Pour the cooled agarose slowly into the mold, aiming for a steady stream to minimize air bubbles. If bubbles do appear, nudge them to the edge of the gel with a pipette tip before the gel sets. Let the gel solidify at room temperature. You’ll know it’s ready when it turns from clear to slightly opaque or translucent, which typically takes 20 to 30 minutes depending on the volume and agarose concentration.
Once set, carefully pull the comb straight up to remove it. Wiggling or angling the comb can tear the wells. Place the gel (still on its tray) into the electrophoresis box and fill the tank with running buffer until the gel is submerged by a few millimeters. Your gel is ready to load.
Storing Gels for Later Use
If you’ve cast a gel but aren’t ready to run it, wrap it in plastic wrap to prevent it from drying out and store it at 4 °C. Gels stored this way remain usable for several days, though freshly poured gels give the best results. For precast commercial gels, manufacturers recommend storing them flat at room temperature and away from light. Never freeze an agarose gel, as the ice crystals will destroy the pore structure and ruin resolution.
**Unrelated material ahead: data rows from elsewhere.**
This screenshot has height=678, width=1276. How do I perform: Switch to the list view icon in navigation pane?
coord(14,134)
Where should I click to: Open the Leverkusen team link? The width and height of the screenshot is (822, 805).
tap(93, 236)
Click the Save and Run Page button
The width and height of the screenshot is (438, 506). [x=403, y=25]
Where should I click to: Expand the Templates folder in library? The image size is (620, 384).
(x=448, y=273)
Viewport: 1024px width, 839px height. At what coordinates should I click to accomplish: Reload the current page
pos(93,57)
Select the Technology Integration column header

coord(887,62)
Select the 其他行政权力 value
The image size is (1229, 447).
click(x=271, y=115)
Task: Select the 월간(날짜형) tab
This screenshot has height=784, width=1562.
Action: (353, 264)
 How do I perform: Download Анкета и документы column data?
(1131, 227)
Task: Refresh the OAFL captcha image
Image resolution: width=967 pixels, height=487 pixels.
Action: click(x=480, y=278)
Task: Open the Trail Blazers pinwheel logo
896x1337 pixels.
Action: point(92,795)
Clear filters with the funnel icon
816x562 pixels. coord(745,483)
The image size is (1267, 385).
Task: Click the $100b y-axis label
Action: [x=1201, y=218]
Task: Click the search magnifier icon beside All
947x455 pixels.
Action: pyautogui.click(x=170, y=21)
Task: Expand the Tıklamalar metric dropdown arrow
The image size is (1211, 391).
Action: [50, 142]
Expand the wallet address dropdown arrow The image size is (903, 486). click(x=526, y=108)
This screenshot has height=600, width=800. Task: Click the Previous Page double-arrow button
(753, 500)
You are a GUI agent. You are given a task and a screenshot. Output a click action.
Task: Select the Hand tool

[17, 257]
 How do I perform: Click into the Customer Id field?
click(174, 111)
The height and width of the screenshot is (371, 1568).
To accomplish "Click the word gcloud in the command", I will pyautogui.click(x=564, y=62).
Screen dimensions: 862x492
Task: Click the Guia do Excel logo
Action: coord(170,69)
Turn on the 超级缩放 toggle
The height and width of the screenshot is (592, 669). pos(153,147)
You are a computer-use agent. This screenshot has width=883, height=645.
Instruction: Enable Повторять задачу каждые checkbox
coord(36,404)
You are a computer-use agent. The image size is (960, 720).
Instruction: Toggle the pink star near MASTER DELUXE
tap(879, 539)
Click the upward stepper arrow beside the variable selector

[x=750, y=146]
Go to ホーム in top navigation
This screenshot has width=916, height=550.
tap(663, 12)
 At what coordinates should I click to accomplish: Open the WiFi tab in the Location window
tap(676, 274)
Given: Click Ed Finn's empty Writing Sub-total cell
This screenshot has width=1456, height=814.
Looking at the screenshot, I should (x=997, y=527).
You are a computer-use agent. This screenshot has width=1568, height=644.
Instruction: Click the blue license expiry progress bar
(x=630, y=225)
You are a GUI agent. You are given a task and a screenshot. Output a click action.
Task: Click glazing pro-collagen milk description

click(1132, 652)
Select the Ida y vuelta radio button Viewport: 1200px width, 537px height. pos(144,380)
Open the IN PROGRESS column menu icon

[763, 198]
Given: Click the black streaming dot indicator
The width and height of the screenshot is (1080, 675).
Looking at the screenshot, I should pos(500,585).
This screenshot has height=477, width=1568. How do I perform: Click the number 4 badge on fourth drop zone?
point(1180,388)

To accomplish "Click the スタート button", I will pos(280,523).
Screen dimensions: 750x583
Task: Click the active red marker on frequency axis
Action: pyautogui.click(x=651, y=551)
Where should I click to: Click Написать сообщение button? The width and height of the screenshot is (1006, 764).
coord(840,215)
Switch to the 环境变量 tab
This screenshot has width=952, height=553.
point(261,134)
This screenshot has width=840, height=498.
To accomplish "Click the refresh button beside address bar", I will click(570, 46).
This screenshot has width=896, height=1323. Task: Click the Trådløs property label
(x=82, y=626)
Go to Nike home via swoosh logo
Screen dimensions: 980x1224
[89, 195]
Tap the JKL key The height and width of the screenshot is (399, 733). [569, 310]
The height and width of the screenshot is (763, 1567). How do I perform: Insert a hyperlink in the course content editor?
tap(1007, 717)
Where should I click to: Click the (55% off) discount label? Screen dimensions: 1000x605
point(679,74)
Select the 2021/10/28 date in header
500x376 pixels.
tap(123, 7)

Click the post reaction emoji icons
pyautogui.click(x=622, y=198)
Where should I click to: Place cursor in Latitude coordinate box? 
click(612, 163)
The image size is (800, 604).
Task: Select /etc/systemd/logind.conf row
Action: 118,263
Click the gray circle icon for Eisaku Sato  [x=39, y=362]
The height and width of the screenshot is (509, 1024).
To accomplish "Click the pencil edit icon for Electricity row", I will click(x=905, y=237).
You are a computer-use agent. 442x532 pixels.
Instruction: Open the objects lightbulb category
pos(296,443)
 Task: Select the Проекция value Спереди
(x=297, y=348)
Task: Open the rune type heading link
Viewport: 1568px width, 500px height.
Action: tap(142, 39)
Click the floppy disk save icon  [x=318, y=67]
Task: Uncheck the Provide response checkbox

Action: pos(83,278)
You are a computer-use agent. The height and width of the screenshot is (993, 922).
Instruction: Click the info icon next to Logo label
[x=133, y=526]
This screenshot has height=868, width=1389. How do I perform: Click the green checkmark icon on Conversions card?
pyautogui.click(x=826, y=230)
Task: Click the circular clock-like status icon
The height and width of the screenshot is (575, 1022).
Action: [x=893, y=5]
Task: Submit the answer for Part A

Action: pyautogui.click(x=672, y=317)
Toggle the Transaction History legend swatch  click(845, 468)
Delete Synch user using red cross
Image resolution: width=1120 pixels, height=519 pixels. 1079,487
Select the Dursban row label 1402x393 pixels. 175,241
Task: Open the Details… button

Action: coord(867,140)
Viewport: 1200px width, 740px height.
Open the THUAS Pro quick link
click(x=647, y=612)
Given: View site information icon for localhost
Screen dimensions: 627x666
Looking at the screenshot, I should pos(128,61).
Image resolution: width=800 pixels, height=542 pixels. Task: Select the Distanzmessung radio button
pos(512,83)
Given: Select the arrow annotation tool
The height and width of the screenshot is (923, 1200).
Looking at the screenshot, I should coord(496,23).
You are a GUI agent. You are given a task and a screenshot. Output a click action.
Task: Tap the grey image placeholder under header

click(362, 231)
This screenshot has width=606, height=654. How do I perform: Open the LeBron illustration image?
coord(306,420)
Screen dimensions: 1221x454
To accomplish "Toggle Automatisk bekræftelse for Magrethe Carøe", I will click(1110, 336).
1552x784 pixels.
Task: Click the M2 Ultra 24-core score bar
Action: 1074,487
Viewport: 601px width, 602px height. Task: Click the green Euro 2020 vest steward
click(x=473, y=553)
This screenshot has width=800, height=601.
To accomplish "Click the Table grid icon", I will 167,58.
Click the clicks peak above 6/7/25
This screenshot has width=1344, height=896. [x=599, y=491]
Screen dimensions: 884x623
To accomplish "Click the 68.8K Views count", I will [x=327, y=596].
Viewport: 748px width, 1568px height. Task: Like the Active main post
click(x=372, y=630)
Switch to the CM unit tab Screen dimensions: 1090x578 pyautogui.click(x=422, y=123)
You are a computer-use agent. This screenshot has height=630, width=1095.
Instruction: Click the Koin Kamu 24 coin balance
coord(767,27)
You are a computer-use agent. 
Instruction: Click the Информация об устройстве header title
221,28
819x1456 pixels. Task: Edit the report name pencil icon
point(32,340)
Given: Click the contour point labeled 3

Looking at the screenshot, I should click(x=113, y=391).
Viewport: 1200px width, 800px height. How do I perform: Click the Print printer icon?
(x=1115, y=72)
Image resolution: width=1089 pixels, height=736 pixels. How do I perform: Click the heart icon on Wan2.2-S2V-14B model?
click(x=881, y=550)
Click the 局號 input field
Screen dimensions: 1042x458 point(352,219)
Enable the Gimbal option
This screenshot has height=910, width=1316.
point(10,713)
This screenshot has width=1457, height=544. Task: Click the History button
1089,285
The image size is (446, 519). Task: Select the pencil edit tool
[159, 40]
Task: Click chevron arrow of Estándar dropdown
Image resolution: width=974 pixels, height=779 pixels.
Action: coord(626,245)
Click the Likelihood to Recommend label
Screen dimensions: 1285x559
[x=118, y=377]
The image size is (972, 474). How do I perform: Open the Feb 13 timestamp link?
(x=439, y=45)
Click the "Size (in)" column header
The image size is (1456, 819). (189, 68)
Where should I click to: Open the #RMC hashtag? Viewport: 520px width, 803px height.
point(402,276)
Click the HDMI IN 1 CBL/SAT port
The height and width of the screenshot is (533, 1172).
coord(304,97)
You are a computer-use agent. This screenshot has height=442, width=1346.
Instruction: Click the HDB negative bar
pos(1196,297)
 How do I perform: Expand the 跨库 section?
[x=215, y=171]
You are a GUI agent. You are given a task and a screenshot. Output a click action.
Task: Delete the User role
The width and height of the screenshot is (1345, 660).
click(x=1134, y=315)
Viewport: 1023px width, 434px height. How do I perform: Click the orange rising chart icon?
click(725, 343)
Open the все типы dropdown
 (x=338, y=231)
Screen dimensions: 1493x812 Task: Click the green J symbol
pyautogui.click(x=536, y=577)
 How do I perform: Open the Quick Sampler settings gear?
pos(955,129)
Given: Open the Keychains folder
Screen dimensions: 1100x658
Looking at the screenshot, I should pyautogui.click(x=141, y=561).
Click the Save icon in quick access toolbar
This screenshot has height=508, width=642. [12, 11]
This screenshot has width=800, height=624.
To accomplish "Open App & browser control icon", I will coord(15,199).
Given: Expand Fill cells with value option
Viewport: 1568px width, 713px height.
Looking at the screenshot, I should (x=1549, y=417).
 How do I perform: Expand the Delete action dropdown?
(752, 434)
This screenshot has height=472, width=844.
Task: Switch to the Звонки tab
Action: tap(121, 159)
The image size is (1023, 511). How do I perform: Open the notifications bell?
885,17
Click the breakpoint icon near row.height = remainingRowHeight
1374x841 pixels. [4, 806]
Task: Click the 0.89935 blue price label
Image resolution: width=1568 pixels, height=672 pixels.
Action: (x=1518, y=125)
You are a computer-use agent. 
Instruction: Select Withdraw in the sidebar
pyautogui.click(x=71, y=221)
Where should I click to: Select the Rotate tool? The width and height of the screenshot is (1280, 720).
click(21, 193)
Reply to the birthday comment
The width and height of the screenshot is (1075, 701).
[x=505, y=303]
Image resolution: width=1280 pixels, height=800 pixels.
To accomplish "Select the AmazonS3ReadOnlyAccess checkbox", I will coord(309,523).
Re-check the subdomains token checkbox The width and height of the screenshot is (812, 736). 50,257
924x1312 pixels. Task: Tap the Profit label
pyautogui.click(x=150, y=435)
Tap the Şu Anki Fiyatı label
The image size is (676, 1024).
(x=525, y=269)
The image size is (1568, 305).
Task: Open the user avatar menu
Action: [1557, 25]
Common Mistakes That Ruin Gels
Using the wrong concentration is the most common reason for poor results. If your bands all cluster together at the top or bottom of the gel, your percentage doesn’t match the size range of your DNA. Incomplete dissolution of agarose creates white spots and uneven migration paths. Pouring too hot warps the tray and can create thickness gradients that make bands run crooked. Bubbles trapped under the comb produce malformed wells that leak samples into adjacent lanes.
Loading too much DNA into a well causes bands to smear rather than resolve into crisp lines. And running the gel at too high a voltage generates heat that distorts the gel matrix and produces fuzzy bands. A good rule of thumb is to run at roughly 5 to 10 volts per centimeter of distance between the electrodes. At that range, a typical mini-gel finishes in 30 to 60 minutes with clean separation.